Surely new products and new techniques will be discovered. "I would like to keep working with natural products and not wasting food: it is a sin to throw away something good and it is the same sin to offer a bad one.

We need to take this awareness towards food: there is food for the whole globe, how can one of the main causes of mortality be hunger?

QHE- In your restaurants, music, poetry, art, painting, cinema are convined... In short, a sensory and entertaining experience, in parallel with cooking.

We seek inspiration outside to explain it and translate it into food. Since 2015, our menus have a title and a script, as a play. The first play, the first menu, was entitled "Natural colors and gastronomic palette", a menu containing foods with white, red, yellow, lilac, gray color ... from natural pigments of the food. It was a visual and positive game.

The following were the "Dancing Musics" and we offered sardanas (catalan folk dance), chachacha, rock or twist, among others. Finding inspirations outside helps to make new dishes

QHE - Did you get Joaquín Sabina to taste the cake that bears his name?

Not yet, even he has made a reservation more than once and always comes up with an impediment so he cannot come. I hope he can try it. He also wants to come, but he is a busy person who makes plans but he often has to call us to tell us that he can not come.


• What was the first dish you cooked?

Probably, I boiled pulses.

• Are you superstitious?

I do not think so.

• Which dish in your menu would you be?

A plate with vegetables, which would have a touch of sea, a point of pork and also some spicy flavour.

• In your refrigerator you will never miss ...

Vegetables, fruit and yoghurt. And some boiled pulses that were left over the previous night.

• A film related to the gastronomic world that has captivated you?

There are some.. I never get tired of watching "Festette of Babette".

• Coyote or Roadrunner?


• Although the latest discoveries in neuroscience claim that we have more than 33 senses, if I had to live without one of the five classic senses, which could you do without?


• Sweet or salty?


• You are addicted to a kind of food ...

I am addicted to vegetables, more and more.

• Out of work, do you have any hobbies?

Yes, I love drawing, writing and going to the gym.

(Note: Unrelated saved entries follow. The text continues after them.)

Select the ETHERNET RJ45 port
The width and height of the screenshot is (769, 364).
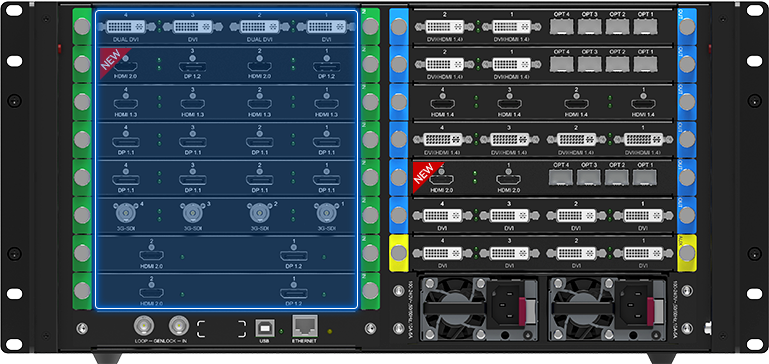click(305, 326)
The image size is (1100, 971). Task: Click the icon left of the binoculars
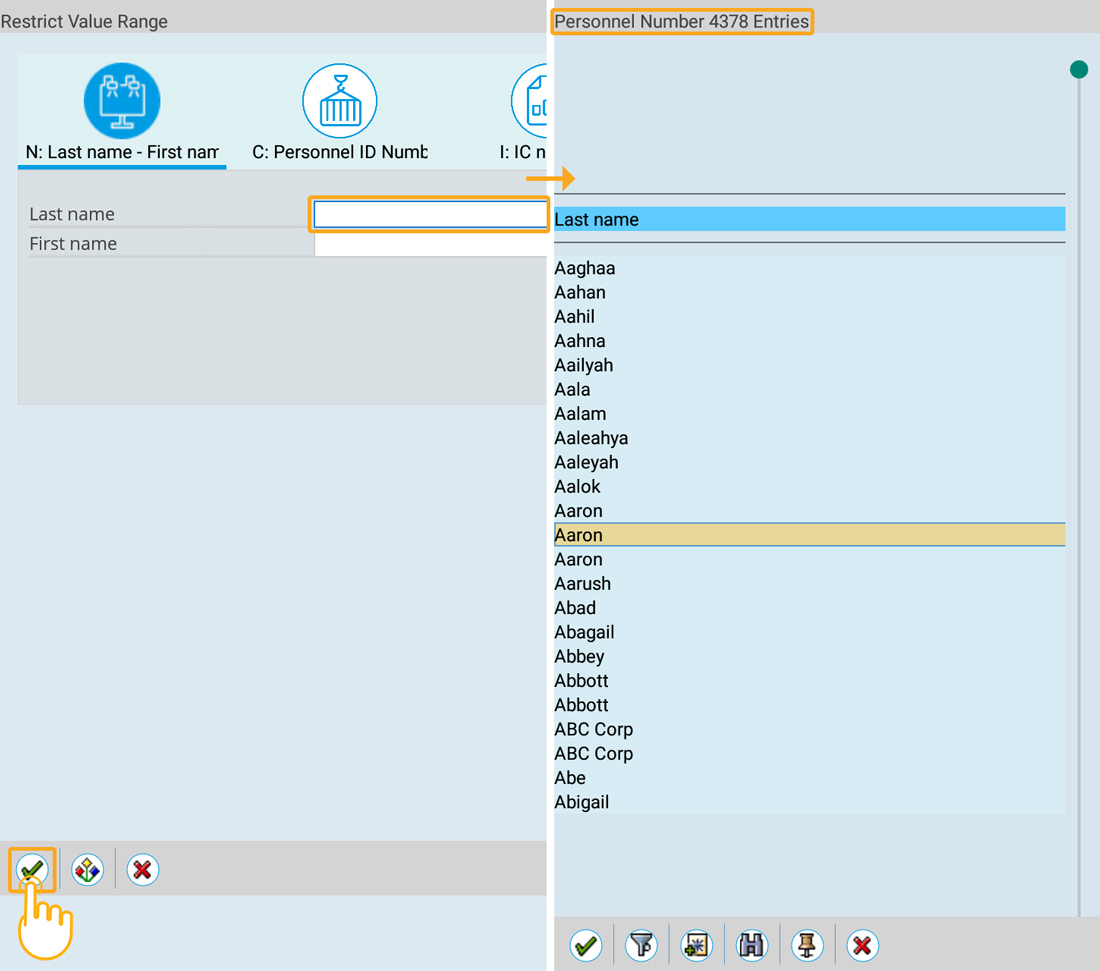click(696, 945)
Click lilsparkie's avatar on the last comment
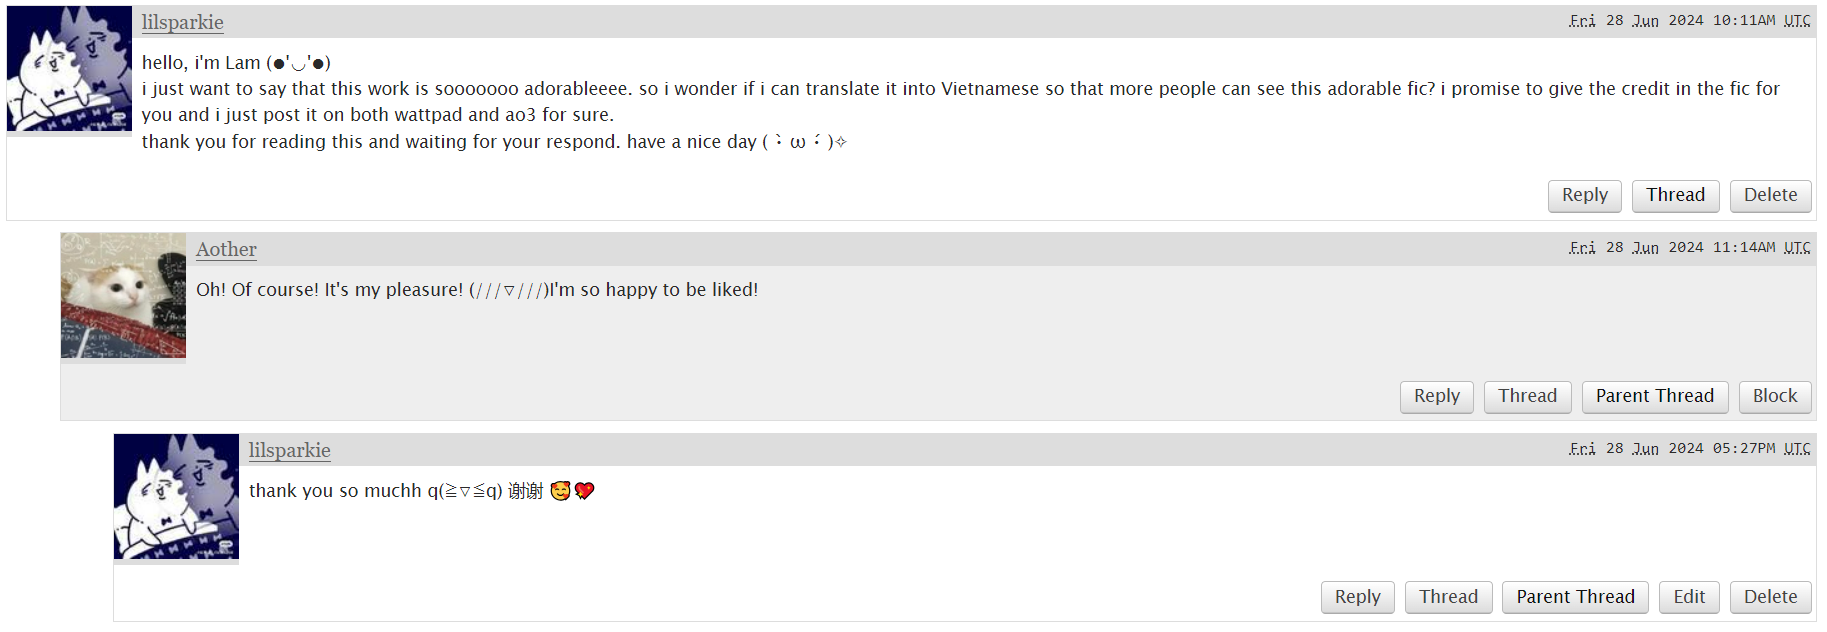 [x=176, y=496]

• A trip in which flavors excited you?

Peru; There are amazing products.

• Favourite celebration of the year?

Christmas. But I really like celebrations in general.

• Patatas bravas" (potatoes in a spicy tomato sauce) with or without spicy?

With a spicy point.

• If you were a topping pizza, what would you be?

Maybe ruca, which provides freshness and health.

• What is the most beautiful act you have done for love?

Specially for my grandchildren, fatten the gifts of 'Caga Tió' (catalan fest) -smiles-.

• What would you like to be when you grow up?

I do not know. I always say that I want to learn to play the piano.